### [Information provided]
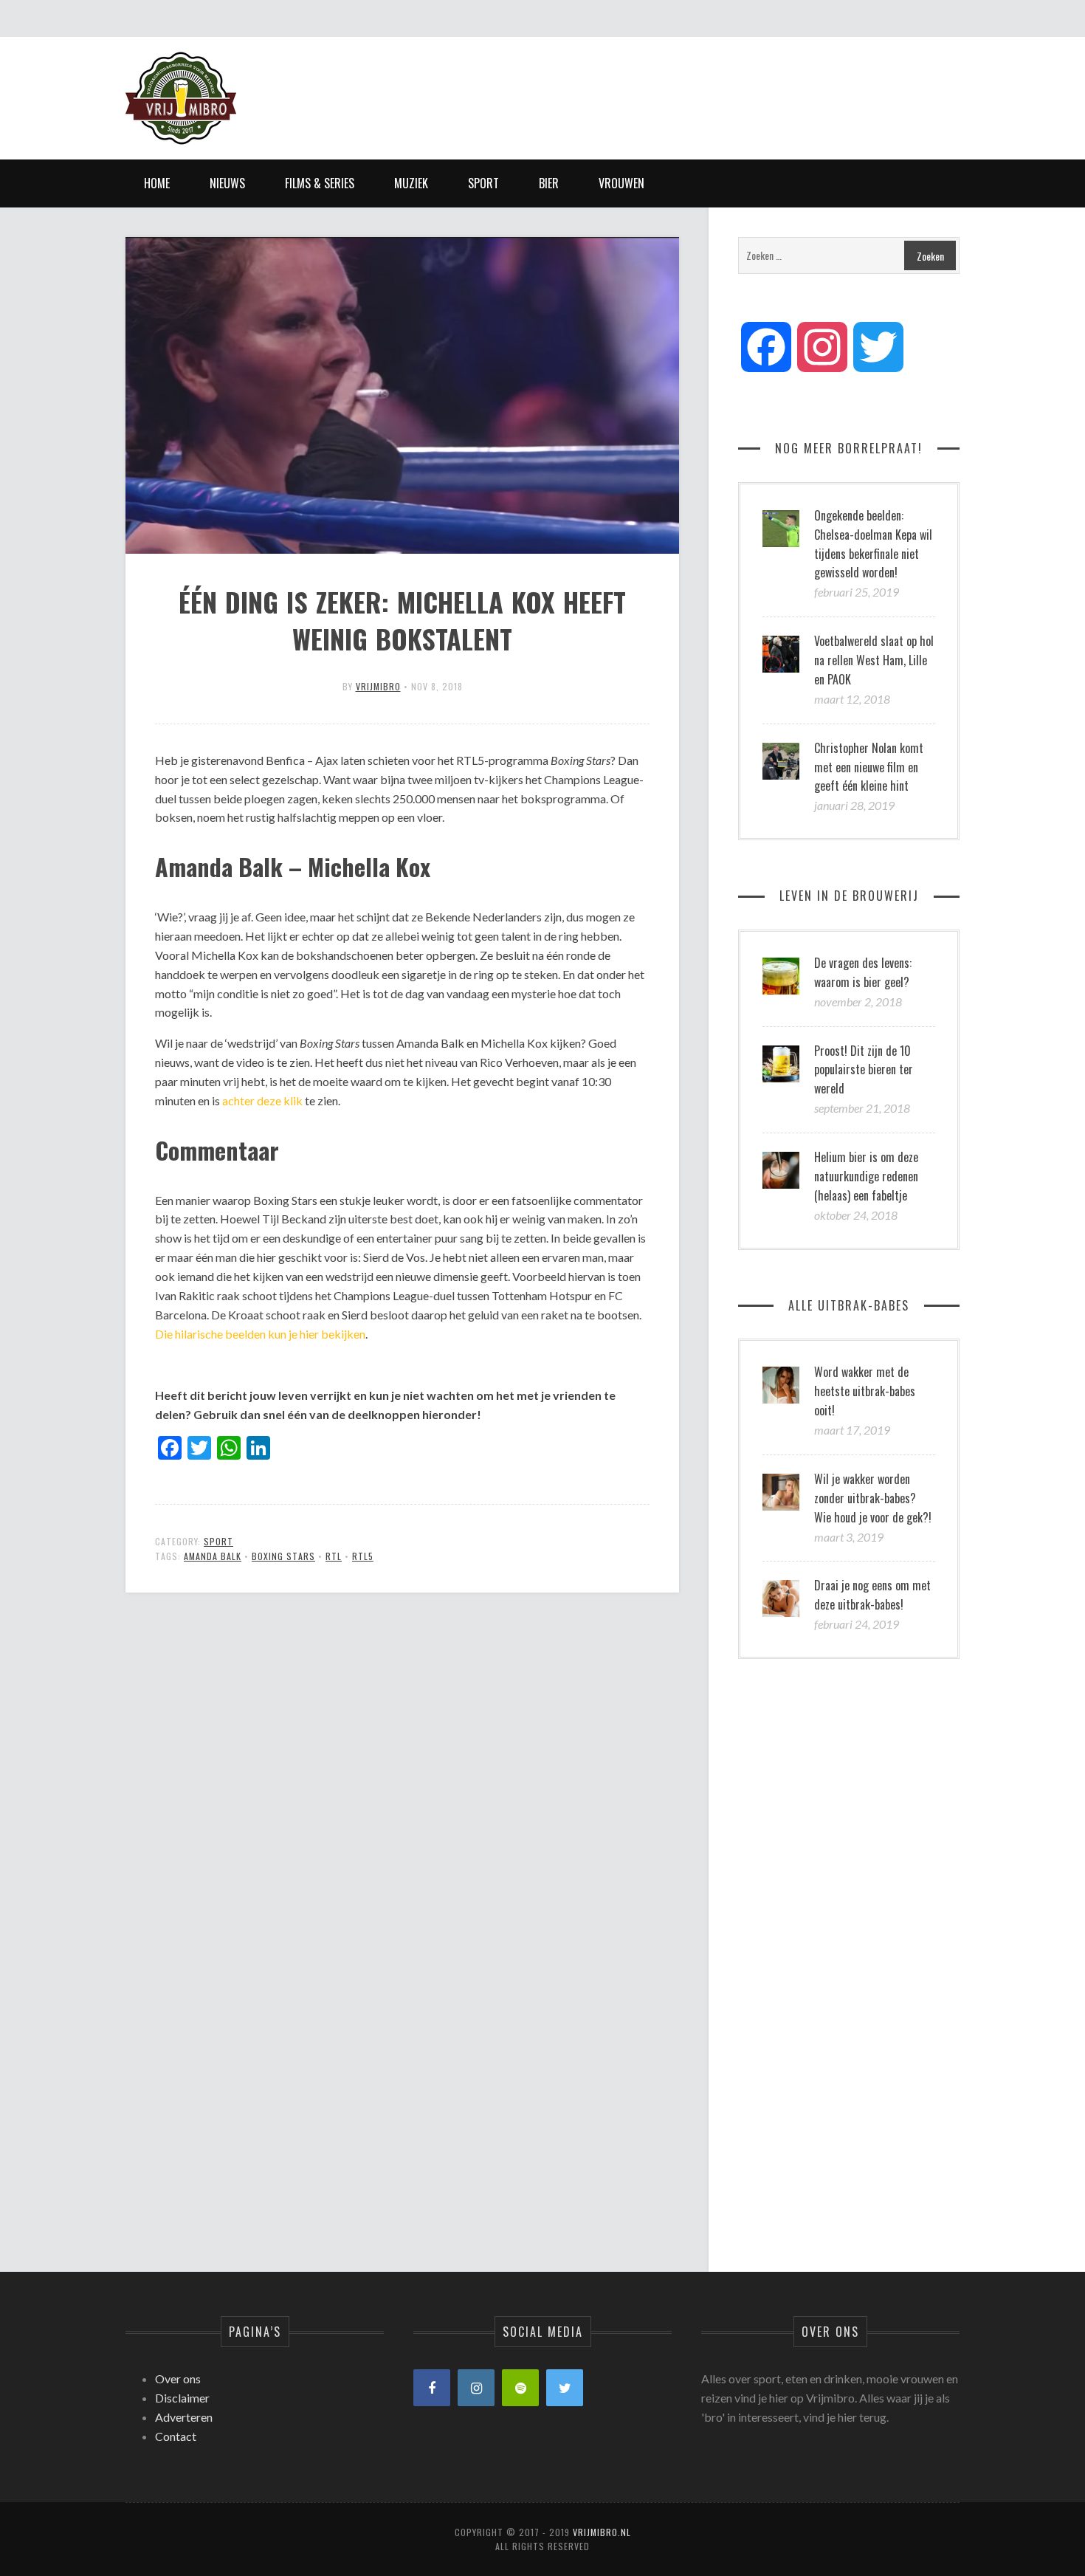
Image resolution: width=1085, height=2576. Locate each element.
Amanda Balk (212, 1556)
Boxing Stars (283, 1556)
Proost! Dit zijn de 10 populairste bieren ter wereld (863, 1070)
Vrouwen (621, 183)
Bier (549, 183)
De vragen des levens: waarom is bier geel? (863, 972)
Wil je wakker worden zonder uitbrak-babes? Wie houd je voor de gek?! (872, 1498)
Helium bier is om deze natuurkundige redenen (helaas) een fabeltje (866, 1176)
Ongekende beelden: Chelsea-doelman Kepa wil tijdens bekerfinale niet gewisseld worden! (873, 544)
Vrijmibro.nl (602, 2532)
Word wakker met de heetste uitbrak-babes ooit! (864, 1391)
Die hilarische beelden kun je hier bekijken (260, 1334)
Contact (175, 2436)
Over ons (178, 2378)
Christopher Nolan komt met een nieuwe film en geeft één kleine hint (868, 767)
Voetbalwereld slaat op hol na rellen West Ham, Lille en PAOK (874, 660)
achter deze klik (262, 1100)
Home (157, 183)
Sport (483, 183)
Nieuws (227, 183)
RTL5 (362, 1556)
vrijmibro (378, 686)
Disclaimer (182, 2398)
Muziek (411, 183)
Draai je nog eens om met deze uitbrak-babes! (872, 1594)
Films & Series (319, 183)
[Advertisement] (691, 85)
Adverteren (184, 2417)
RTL (334, 1556)
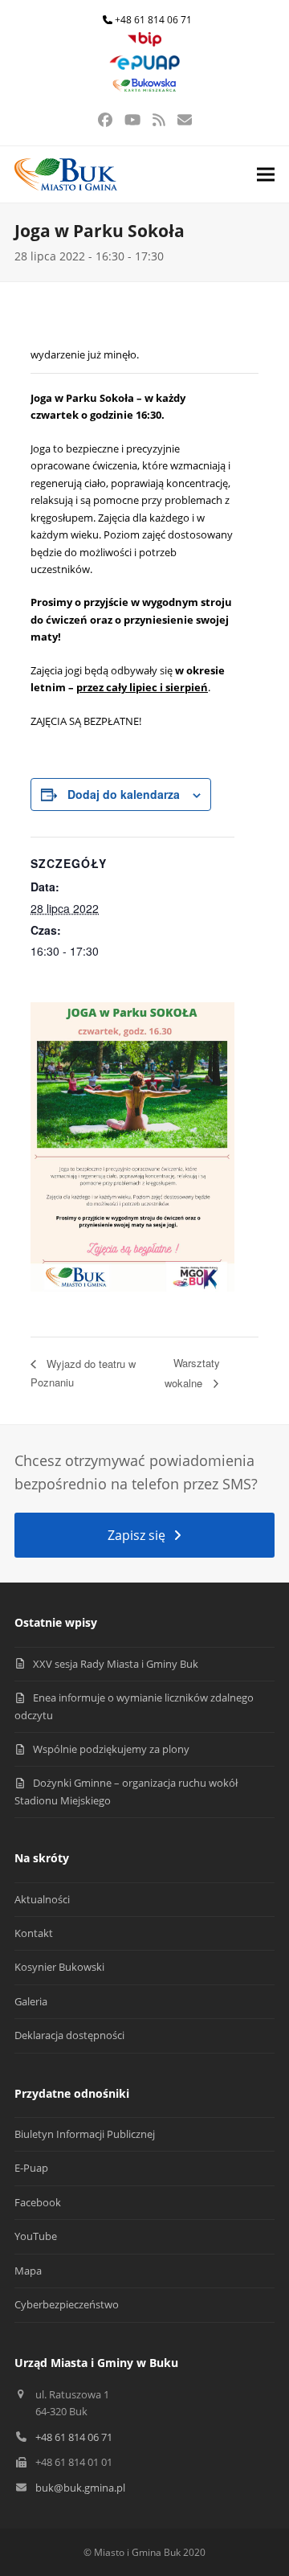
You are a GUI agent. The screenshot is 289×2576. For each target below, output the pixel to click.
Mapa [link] (28, 2270)
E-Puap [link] (31, 2167)
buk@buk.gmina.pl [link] (80, 2487)
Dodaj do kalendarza (123, 794)
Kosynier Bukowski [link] (59, 1967)
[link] (144, 43)
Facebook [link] (37, 2202)
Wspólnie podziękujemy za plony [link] (111, 1749)
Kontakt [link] (33, 1933)
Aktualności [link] (42, 1899)
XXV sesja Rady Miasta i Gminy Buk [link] (115, 1664)
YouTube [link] (35, 2236)
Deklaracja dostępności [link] (69, 2035)
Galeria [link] (30, 2001)
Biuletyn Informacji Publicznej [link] (84, 2134)
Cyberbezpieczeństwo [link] (66, 2304)
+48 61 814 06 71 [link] (153, 20)
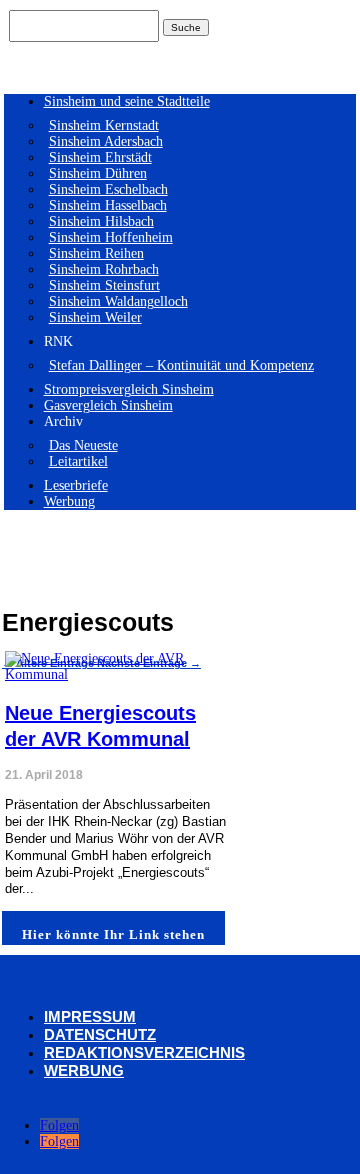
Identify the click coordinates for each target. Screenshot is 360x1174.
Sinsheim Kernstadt (104, 125)
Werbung (69, 501)
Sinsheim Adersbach (106, 141)
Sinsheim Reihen (96, 253)
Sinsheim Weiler (95, 317)
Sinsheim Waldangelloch (118, 301)
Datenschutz (100, 1034)
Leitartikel (78, 461)
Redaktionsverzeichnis (144, 1052)
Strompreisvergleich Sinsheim (129, 389)
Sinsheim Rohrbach (104, 269)
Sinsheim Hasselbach (108, 205)
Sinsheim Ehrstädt (100, 157)
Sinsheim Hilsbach (101, 221)
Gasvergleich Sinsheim (108, 405)
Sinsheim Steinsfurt (104, 285)
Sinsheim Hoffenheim (111, 237)
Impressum (90, 1016)
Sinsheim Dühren (98, 173)
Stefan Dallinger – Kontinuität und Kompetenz (181, 365)
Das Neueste (83, 445)
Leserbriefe (76, 485)
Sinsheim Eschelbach (108, 189)
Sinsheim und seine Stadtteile (127, 101)
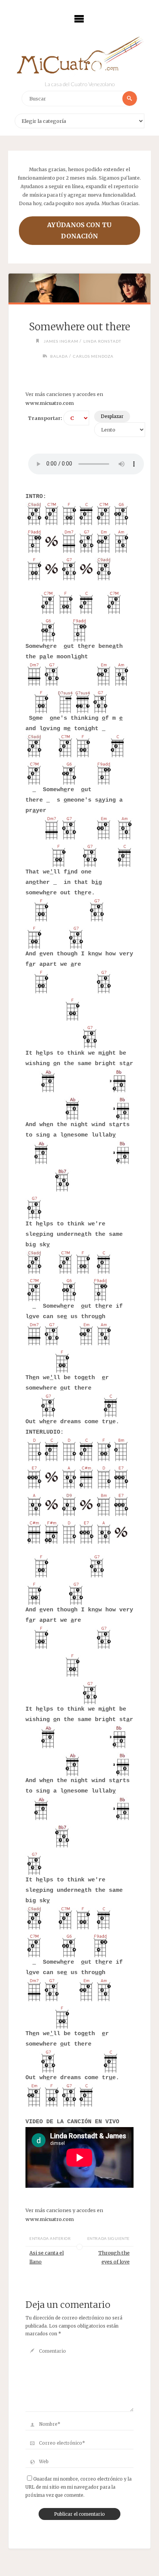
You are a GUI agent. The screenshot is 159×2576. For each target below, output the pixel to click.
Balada (59, 356)
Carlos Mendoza (93, 356)
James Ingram (61, 341)
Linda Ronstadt (102, 341)
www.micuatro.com (49, 403)
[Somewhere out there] (79, 288)
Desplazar (112, 416)
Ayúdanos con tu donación (79, 230)
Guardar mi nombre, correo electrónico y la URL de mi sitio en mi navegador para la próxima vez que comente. (78, 2487)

### [What to produce]
Work from the entries above. Set down exactly and only the lines from the line with "Christopher Nolan komt" to the line with "Mapa [link] (28, 2270)", both included, and leave the pictures out.

### [Written solution]
Christopher Nolan komt met een nieuwe film en geeft één kleine hint (868, 767)
Voetbalwereld slaat op hol na rellen West Ham, Lille en PAOK (874, 660)
achter deze klik (262, 1100)
Home (157, 183)
Sport (483, 183)
Nieuws (227, 183)
RTL5 (362, 1556)
vrijmibro (378, 686)
Disclaimer (182, 2398)
Muziek (411, 183)
Draai je nog eens om met deze uitbrak-babes! (872, 1594)
Films & Series (319, 183)
[Advertisement] (691, 85)
Adverteren (184, 2417)
RTL (334, 1556)
You are a GUI agent. The screenshot is 289×2576. For each target below, output the pixel to click.
Mapa [link] (28, 2270)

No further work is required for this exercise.